[Date Prev]
| [Thread Prev]
| [Thread Next]
| [Date Next]
--
[Date Index]
| [Thread Index]
Re: [xml-dev] XML vs JSON
- From: "G. Ken Holman" <gkholman@CraneSoftwrights.com>
- To: Mukul Gandhi <gandhi.mukul@gmail.com>,"xml-dev@lists.xml.org" <xml-dev@lists.xml.org>
- Date: Tue, 01 Aug 2017 10:12:34 -0400
I do not consider myself an "expert" in the comparison of JSON and
XML, but I thought I would offer my own observations. In my work
with UBL we have been pressured to support both syntaxes, much to my
chagrin and reluctance. Accordingly, I proposed the JSON
serialization of UBL that is being successfully adopted in our
community, but also criticized by others in its approach. This has
helped me to better understand my personal feelings about this
topic. Your mileage may vary.
I have not reached the same conclusion as you that "JSON's major use
case is in the use within REST". As the JavaScript Object Notation,
I understand JSON's major use case is in AJAX-like interactions
between programs and the JavaScript in browsers. In such
low-threshold and low-latency environments, the mating of in-memory
data structures between the server and the browser puts the burden on
the server to arrange the information in a way that spoon-feeds it to
the browser for quick action. There is a burden to format the
information as needed, but that burden is borne by the high-speed
server rather than the low-speed browser.
I worry that programmers have conflated their personal "ease of use"
with this targeted benefit that low-speed browsers enjoy by having
their memory structures quickly populated by such a syntax.

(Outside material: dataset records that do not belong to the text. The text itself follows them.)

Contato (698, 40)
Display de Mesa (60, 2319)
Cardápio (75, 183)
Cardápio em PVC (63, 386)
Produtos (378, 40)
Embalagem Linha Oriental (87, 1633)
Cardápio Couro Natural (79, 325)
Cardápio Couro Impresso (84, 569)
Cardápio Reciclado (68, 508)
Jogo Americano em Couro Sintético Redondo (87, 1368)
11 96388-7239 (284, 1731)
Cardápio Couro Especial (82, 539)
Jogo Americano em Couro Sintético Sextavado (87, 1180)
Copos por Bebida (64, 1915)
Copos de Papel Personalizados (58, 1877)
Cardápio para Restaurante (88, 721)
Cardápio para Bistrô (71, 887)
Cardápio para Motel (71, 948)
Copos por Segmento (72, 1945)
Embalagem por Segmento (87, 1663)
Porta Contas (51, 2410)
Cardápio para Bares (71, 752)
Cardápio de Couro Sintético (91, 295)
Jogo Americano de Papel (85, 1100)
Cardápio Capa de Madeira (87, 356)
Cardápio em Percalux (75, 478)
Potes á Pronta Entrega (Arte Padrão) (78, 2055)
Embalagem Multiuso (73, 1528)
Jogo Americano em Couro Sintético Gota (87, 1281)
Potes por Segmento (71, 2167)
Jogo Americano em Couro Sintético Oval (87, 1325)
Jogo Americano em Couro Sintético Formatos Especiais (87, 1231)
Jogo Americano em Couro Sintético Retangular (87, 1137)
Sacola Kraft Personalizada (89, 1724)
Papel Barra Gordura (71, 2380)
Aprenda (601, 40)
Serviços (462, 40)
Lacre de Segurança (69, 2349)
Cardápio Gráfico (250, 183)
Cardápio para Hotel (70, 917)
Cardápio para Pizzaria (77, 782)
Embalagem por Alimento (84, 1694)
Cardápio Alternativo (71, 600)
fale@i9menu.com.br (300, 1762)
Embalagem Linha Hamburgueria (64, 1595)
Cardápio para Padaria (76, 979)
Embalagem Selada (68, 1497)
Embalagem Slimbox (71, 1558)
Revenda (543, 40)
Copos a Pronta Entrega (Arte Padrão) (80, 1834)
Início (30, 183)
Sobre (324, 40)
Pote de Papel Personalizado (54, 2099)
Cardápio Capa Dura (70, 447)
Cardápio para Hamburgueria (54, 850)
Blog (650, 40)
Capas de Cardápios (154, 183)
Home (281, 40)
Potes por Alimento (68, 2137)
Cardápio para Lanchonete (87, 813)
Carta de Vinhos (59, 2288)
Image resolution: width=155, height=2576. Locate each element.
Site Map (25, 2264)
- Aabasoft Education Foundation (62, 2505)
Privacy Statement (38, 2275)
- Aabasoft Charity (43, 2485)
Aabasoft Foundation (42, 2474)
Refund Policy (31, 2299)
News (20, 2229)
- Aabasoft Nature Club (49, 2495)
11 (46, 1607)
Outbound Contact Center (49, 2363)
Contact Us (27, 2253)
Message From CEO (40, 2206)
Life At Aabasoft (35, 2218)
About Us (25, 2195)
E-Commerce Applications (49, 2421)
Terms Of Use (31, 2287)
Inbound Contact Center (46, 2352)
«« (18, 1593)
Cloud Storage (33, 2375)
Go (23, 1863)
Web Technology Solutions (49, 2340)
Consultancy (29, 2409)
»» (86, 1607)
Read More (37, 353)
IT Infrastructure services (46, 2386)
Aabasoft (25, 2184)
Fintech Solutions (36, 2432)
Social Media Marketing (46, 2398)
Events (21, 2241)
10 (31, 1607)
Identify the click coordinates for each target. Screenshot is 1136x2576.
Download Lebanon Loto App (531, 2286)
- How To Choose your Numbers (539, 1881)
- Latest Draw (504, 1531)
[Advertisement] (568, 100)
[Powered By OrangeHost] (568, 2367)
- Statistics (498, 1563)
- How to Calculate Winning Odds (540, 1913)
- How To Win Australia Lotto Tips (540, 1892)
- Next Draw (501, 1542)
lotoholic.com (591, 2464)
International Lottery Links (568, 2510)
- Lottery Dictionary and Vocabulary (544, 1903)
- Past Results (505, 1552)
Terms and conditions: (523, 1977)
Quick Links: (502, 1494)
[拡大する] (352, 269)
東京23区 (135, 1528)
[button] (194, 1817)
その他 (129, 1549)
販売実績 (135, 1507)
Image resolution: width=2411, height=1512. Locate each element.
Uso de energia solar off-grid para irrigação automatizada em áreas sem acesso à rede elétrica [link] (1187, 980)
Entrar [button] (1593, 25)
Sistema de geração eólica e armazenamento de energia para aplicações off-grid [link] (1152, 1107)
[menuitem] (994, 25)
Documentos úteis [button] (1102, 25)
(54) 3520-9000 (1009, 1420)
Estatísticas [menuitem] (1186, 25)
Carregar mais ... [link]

The
browser becomes an extension of the server. There is incredibly
tight coupling in such a solution.
But, horses for courses, a syntax should be used as fit for purpose
and not be used as a convenience for programmers. A programmer's
task is to make their user's job easier, not to make their own job easier.
And I posit that JSON is fit for purpose only for quickly populating
browser memory structures for JavaScript manipulation in a tight
coupling between sender and receiver. I claim it is not fit for
purpose as a generalized information serialization format where
decoupling between sender and receiver is paramount. It may be a
convenience for programmers, but it is not fit for generalized
information processing data flows.
In my comparison I have ruled out JSON as a candidate for expressing
mixed content (sibling element and text content). I hope it is
accepted that generalized text processing of mixed content remains
the domain of XML and such content cannot be efficiently expressed in
JSON syntax. I think the only logical discussion is the comparison
of XML element content (all elements contain only element children
and possibly irrelevant indentation white space) and JSON structures.
Such is the case for OASIS UBL - ISO/IEC 19845:2015 ... all content
is element content. The UBL XML [1] and the UBL JSON [2]
serializations are guaranteed isomorphic because the JSON is not
derived from the XML. Rather, both are derived from a common Core
Component Technical Specification (CCTS) Version 2.01 [3]. CCTS is a
modeling approach of business information entities published by the
United Nations trade facilitation group.
Key in my mind to the difference is the coupling of systems I
mentioned earlier. I was taught when learning SGML that generalized
information processing supports the decoupling of
systems. Maintaining independence of one processing system from
another partner processing system allows either processing system to
change without impacting its partner.
You cite REST and the REST interface is an implementation of such
decoupling between systems. So I feel XML very much has a role in
REST approaches, and it very much did before JSON came along. There
is nothing about REST that favours one syntax representation or the
other. In my mind it comes back to the features of the syntax used
over REST and the fit for purpose. So I think any discussion of REST
is orthogonal to a discussion of XML and JSON.
I see the purpose of an independent syntax between dissimilar systems
is the unambiguous representation of information. A recipient can
extract from the syntax all components of the data without using any
subject-matter awareness. Once so obtained, the recipient then
applies the subject-matter awareness (the semantics) to the
information independent of whatever syntax that was used.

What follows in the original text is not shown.